Isaac backed away some more. Another gust of breeze; one of his sheets blew a few feet up the block.
The heaviest one said, “Gimme the fuckin' mawney you wanna fuckin' get
cut
?” His voice squeaked and cracked.
Gutted by an idiot with no pubic hair . . . the little one with the blade danced closer. Stepped into the light and Isaac saw the weapon clearly. Pocketknife, cheap thing, dark plastic handle, maybe a two-inch fold-out blade. The kid's wrist was thin, fragile. He smelled bad, all three of them did. Unwashed clothes and weed and jumbled hormones.
Jumpy little sociopaths. Not a good situation. The thought of that stupid little blade entering his flesh enraged him.
He drew out his LAPD authorized visitors badge and said, “Police, assholes. You walked right into a stakeout.”
Hoping they watched TV. Hoping they were that stupid.
A nanosecond of silence.
A hoarse
“Huh?”
“Police, motherfuckers,” he repeated, louder, reaching down in his chest to produce his lowest baritone growl. Reaching into another pocket, he drew out his pen case because it was dark and around the right size. He pressed it to his mouth, said, “This is Officer Gomez calling for backup. I've got three juvenile two-eleven suspects. Probable narcotics violation as well. I'll hold them here.”
“Fuck,” said the heavy one, sounding breathless.
Isaac realized he hadn't even called in an address. Could they be
that
stupid?
Skinny looked at his knife. Grim little urchin face. Deliberating.
The second one, the one who hadn't spoken or done anything, edged away.
Isaac said, “Where you going, shit-face?”
The kid took off and ran.
And then there were two. Better odds. Even with the blade he might be able to escape with just a flesh wound.
Chunky was bouncing on his feet. Skinny had edged back but made no move to leave. The dangerous one, not enough fear in his chemistry. And
he
had to be the one with the knife.
That was
why
he had the knife.
Isaac brought out his pen case again. Held it this time, in an outstretched arm. Walked toward Skinny pointing the stupid thing and ordered, “Drop that fucking nail-file, junior, and get the fuck down on the ground before I shoot your ass.
Do it!
”
Chunky turned heel and ran.
Skinny kept contemplating the odds. Threw the knife at Isaac.

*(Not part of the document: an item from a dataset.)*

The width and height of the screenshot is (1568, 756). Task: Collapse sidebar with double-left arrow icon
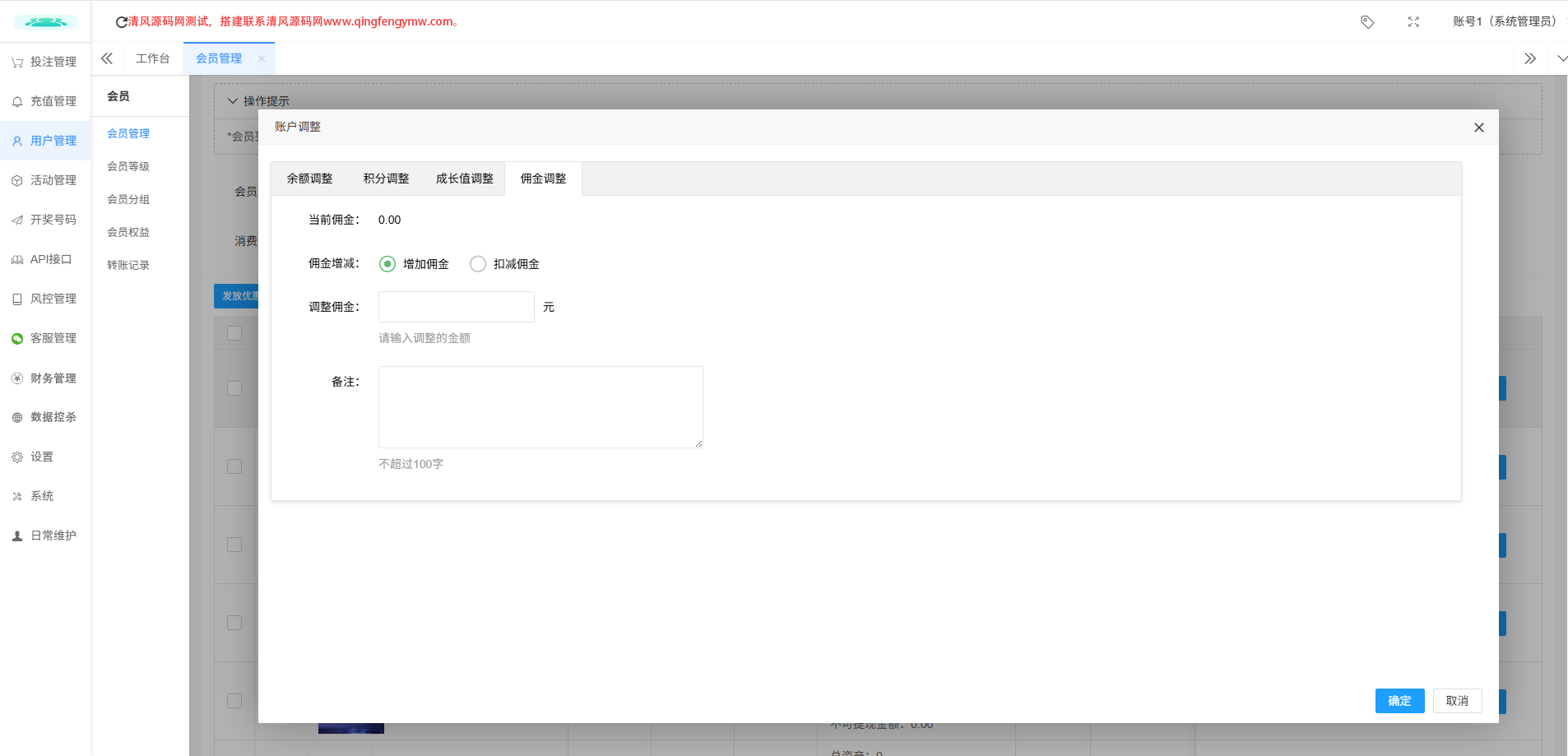tap(107, 58)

The blade whizzed by his face, just short of his left eye.
He said, “You're toast, motherfucker,” and the kid bolted.
He stood there in the silence. Putrid silence; they'd left behind their stink.
Waiting until he was sure they were gone before he began breathing normally. He went to retrieve his briefcase. Collected the errant paper, stuffed the rest of it back in. Then he sprinted the block to his building, ran around to the side, chest tight, stomach churning, chilled by the post-adrenaline shakes.
He leaned against the stucco, feet ankle-high in the weeds that grew there. Dry-heaving, he thought that would be it.
It wasn't. He vomited until the bile burned his throat.
When all his dinner was gone, he spit and headed toward his building.
Tomorrow, before he took the bus to the Hollywood station, he'd visit Jaramillo.
Once upon a time, before the Burton Academy, before all the strange, wondrous, terrifying turns his life had taken, he and Jaramillo had been friends.
Maybe that would count for something.